Re: binding services on carp
I got it, for those who don't know, you have to bind to the carp adresse but with a specific pf entry. rdr on $ExtIf proto tcp from any to carp0 port ftp tag FTPROXY -> lo0 port 8021 pass in log on $ExtIf inet proto tcp from any to lo0 port 8021 flags S/SA keep state tagged FTPROXY Works like a charm ! Gotta love OpenBSD ! "Nonviolence means avoiding not only external physical violence but also internal violence of spirit. You not only refuse to shoot a man, but you refuse to hate him". Rev. Martin Luther King Jr. On Wed, May 27, 2009 at 8:25 AM, Stephan A. Rickauer wrote: > On Tue, 2009-05-26 at 16:18 -0400, uday wrote: >> Hey guys, >> >> A quick question, is there a way to bind services to the carp >> interface ? You see I have an ftp-proxy running and I wanted to use >> carp since I'm already doing fail-over with PF. >> >> FTP client --> Redundant Firewall w/ftp-proxy --> Internal FTP-SERVER > > man ftp-proxy, see -a flag.
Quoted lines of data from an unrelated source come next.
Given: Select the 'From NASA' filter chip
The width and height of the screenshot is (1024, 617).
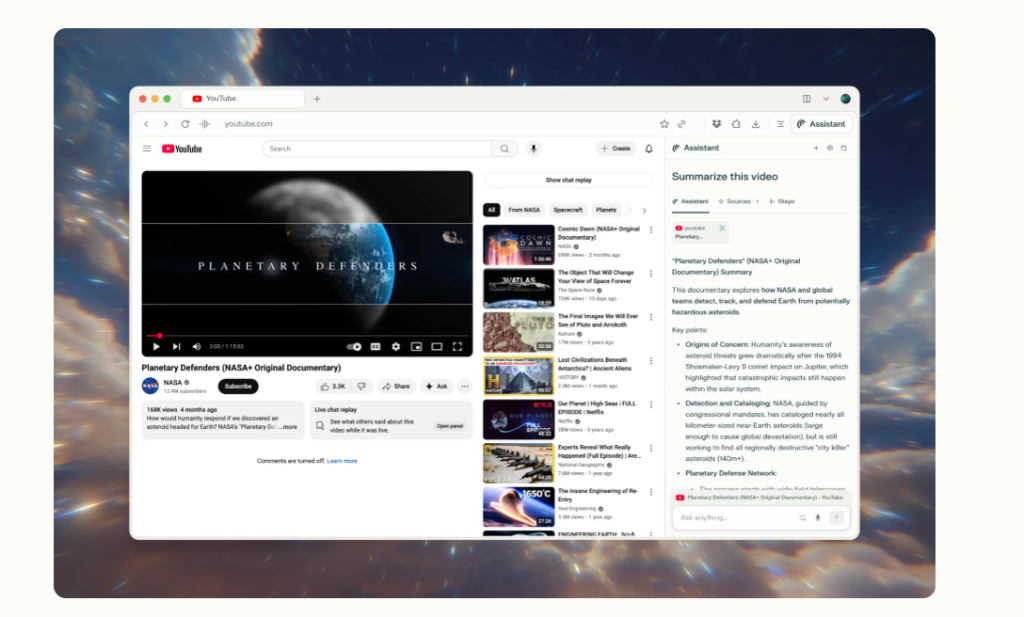Looking at the screenshot, I should click(x=524, y=210).
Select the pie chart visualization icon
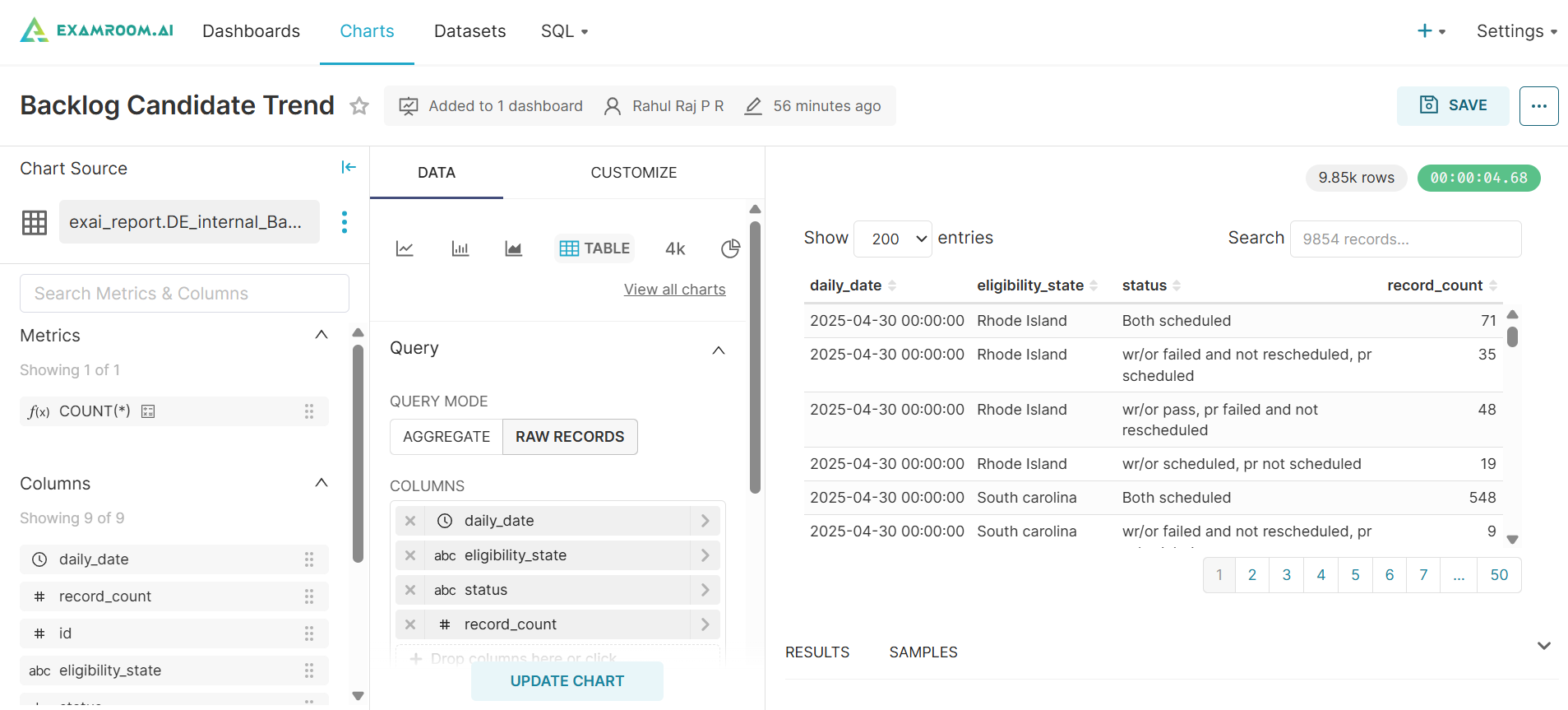1568x710 pixels. click(730, 248)
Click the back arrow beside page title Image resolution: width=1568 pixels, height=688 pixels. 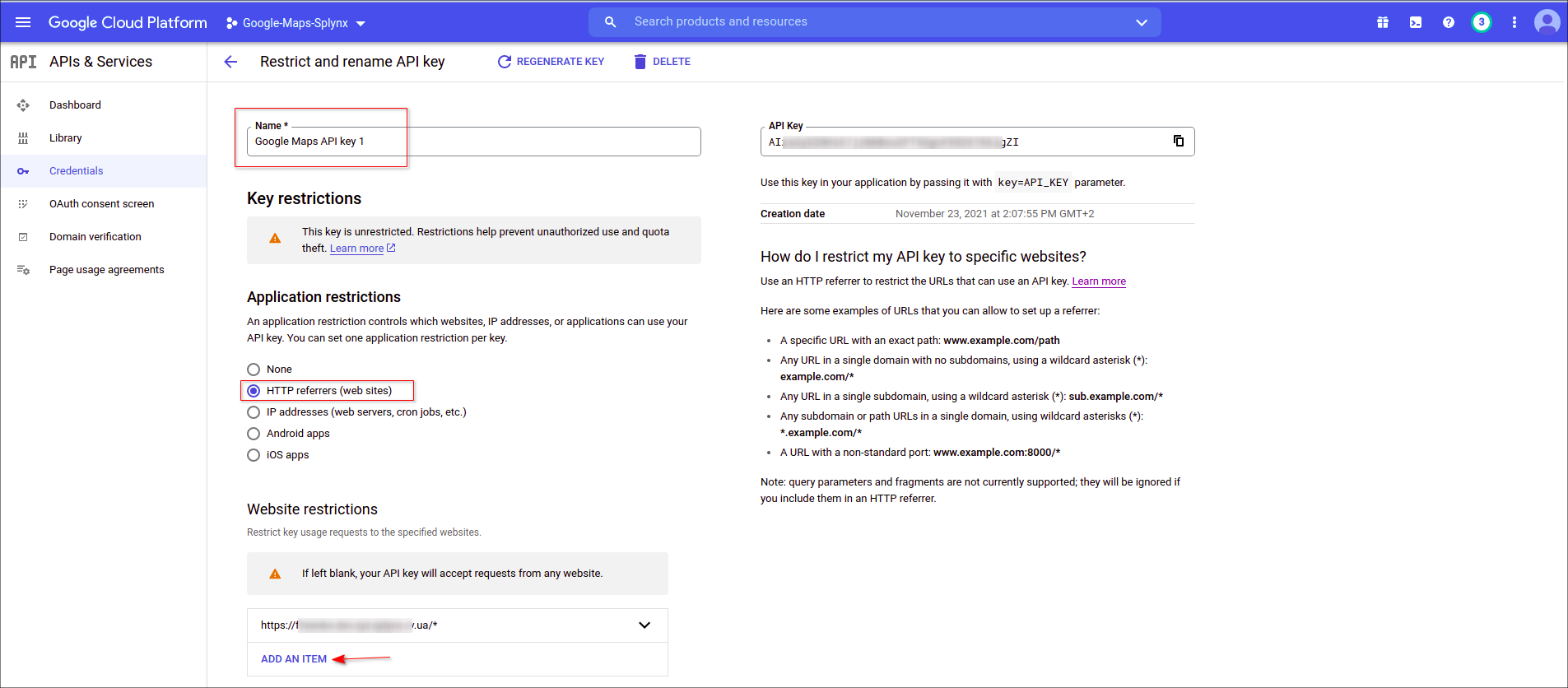230,62
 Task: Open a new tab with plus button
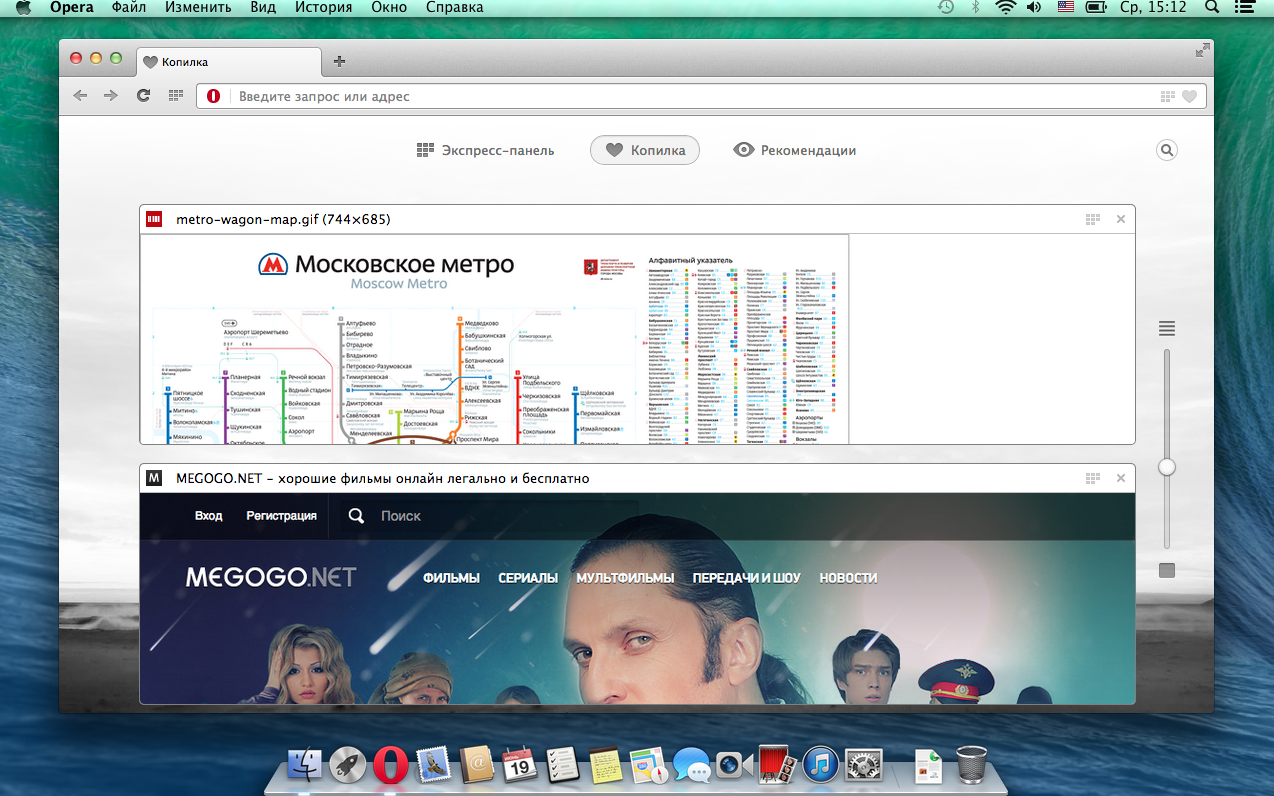tap(339, 61)
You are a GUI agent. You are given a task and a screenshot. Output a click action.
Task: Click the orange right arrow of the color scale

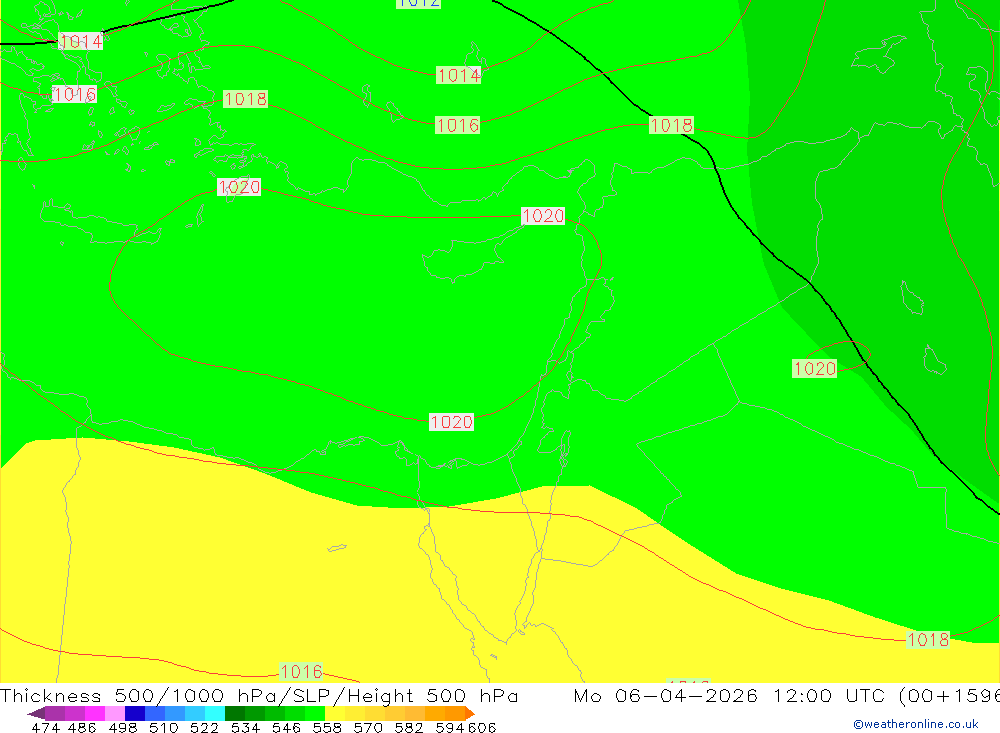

Re: binding services on carp
On Tue, 2009-05-26 at 16:18 -0400, uday wrote: > Hey guys, > > A quick question, is there a way to bind services to the carp > interface ? You see I have an ftp-proxy running and I wanted to use > carp since I'm already doing fail-over with PF. > > FTP client --> Redundant Firewall w/ftp-proxy --> Internal FTP-SERVER man ftp-proxy, see -a flag.
binding services on carp
Hey guys, A quick question, is there a way to bind services to the carp interface ? You see I have an ftp-proxy running and I wanted to use carp since I'm already doing fail-over with PF. FTP client --> Redundant Firewall w/ftp-proxy --> Internal FTP-SERVER HTTP Client --> Redundant Firewall w/ Relayd --> Internal Apache Servers If carp is not suitable, does anyone have any experience implementing something like this ? Thanks for tips. UM "Nonviolence means avoiding not only external physical violence but also internal violence of spirit. You not only refuse to shoot a man, but you refuse to hate him". Rev. Martin Luther King Jr.